Finance Minister Pankaj Chaudhary said that in the wholesale price index (WPI) crude oil and natural gas, the fuel and energy subgroup are directly linked to fluctuations in crude oil prices.
In Rajya Sabha on whether or not the government will cut excise taxes to keep the rise in fuel prices under control in the Ukraine crisis, Mr Chaudhary said public sector oil trading companies (WTO) are making the right decisions about petrol and diesel prices. with the prices of their international products, exchange rate, tax structure, domestic goods and other cost items, etc.

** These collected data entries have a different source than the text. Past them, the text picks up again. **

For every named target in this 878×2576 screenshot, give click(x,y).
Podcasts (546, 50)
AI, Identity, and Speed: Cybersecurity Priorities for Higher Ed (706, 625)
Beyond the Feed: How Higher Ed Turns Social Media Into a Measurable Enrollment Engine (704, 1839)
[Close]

“The government is closely monitoring these factors and the evolution of geopolitical developments, and would conduct calibrated interventions when necessary to protect the interests of ordinary human beings,” he said.
India relies on foreign purchases to meet about 85 percent of its oil demand, and is one of the weakest in Asia in the face of higher oil prices.
In the midst of the war between Russia and Ukraine, the price of crude oil hit $ 140 a barrel earlier this week. Since then, prices have cooled and are now hovering around $ 102 a barrel.
Giving details of the measures taken to keep fuel inflation under control, the Minister said that the special tax on petrol and diesel was reduced by Rs 5 per liter and Rs 10 per liter, respectively, from 4 November 2021 onwards.
In many states, governments have also reduced value-added tax on gasoline and diesel.
“As a result, retail prices for gasoline and diesel have been slashed across the country. To protect the interests of ordinary people, retail prices for diesel and gasoline have not been revised since November 2021, despite rising global crude oil prices,” Mr Chaudhary said. he said.